My mom
was a single mother for many years, my father died when I
was very young, so she raised 4 children and this was back
in the 50s and 60s when it was not a common thing for women
to be working let alone to be single mothers working. I was
always really proud of my mom for doing that but I was also
envious of my friends who had the stay-at-home moms. Because
they were there at lunchtime and they baked cookies and they
sewed, all those domestic tasks that we think of as being
extras.
When I talk to my mom now, her perception of economy was
well I have to be able to pay the bills and I have to be
able to buy groceries and I have to be able to clothe you.
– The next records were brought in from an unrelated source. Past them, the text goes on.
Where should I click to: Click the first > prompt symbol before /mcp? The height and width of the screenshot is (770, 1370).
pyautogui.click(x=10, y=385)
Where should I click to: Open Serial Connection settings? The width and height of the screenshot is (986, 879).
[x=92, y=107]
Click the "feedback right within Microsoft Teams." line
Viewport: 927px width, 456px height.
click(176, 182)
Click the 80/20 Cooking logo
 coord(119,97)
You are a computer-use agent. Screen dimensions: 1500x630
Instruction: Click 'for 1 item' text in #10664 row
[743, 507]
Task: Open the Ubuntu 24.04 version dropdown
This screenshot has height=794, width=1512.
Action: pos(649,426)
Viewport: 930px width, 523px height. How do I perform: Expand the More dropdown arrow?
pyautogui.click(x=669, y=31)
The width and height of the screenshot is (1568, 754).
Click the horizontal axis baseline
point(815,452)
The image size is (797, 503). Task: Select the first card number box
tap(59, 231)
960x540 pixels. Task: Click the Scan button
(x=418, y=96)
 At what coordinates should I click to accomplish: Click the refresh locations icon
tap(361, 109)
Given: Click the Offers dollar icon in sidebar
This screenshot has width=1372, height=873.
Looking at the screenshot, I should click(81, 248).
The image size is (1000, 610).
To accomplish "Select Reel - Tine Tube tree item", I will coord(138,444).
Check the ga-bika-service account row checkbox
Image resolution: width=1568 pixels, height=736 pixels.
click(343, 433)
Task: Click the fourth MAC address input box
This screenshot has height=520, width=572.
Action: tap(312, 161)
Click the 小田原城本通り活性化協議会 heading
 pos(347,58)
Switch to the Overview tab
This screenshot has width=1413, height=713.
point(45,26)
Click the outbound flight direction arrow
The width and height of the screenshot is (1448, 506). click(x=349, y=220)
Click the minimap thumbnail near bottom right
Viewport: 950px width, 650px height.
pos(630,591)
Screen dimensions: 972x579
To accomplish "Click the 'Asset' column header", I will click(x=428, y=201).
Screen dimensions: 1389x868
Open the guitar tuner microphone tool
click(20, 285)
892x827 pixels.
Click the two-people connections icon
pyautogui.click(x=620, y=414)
That was economy to her. She did not give herself any recognition
for the extras: on Saturdays when I'm home I wax the kitchen
floor and I polish the hardwood floors and I do five loads
of laundry and I go to the grocery store and on and on.
To her that was not part of the economy.
You know what I never even began thinking about that until
I was parenting and it was, "Ok, I work and I have
this pay cheque and that's economy because I'm given dollar
value for that. But now I still have to add the breastfeeding
and washing the diapers and the grocery shopping and the
cooking and the sewing and the mending
" And that's
when the light bulb went on and I went, "Huh? What's
this part of the economy? This is a really big part of economy
that is not assigned dollar value." And for me I do
say that it is part of the economy because economics means
welfare of the state. For me it's what keeps things going
round, it's what makes things tick.
But for me becoming a mother was a new job, a wonderful
opportunity, the most important job I've ever done, and
I chose to assign more hours to that task than my paid job.
It was stressful for me. I would have preferred not to have
worked at all during early childhood years. That's a personal
preference and I'll stress that. I liked being at home with
my children much more than I liked coming to work. I wish
now that I myself would have assigned more value to being
a stay-at-home mom, that I would have been willing to maybe
make more sacrifices. But maybe not. And maybe that's the
issue we need to address is should it be a matter of making
sacrifices, personal and financial sacrifices, in order
to do that very important job which is parenting.
When
I was returning to work part-time (15 years ago), I chose
to remain breast-feeding this particular baby who was not
very happy to be bottle-fed. All the arrangements that I
made to drive home quickly on my lunch break, which I'm
not paid for anyway, and quickly undress, feed the baby
and eat my lunch as I was doing that, and return to work.
Yes I will admit that quite often I might have been 5 or
10 minutes late returning to work. However, I was just blown
away by the sometimes behind my back criticisms and comments
that were made by my co-workers, other nurses, about my
decision to remain breast-feeding and therefore make myself
late all the time. This is a health-care setting and I work
with majority women, and the majority of them are mothers.
And here we are with posters all over this facility advocating
the benefits of breastfeeding and yet we don't practice
what we preach, at least not with our own co-workers.
From a feminist perspective, I am really happy that women
have been receiving more support and encouragement to enter
the workforce and doing well at that. I applaud that, that's
an important piece, but what we've perhaps sacrificed with
that is ignoring the bigger issue and it's a biological
thing. I think that procreation, child rearing, mothering,
deserves a lot more respect and recognition. Let's not just
leave it rooted towards she became a judge or she became
a doctor. Those are wonderful successes but being able to
stay at home and financially manage your household so that
you have a happy, healthy household is a very big success
that has yet to be recognized.
I'm a firm believer in taxes, I think taxes are a wonderful
thing if they're utilized properly. We have a wealthy country.
And if we treated the next generation as our most rich resource,
if we were very careful, if we looked at this as sort of
an ecological project, it wouldn't take much to reassign
the dollar value coming in from the tax base to provide
financial support for stay-at-home parents.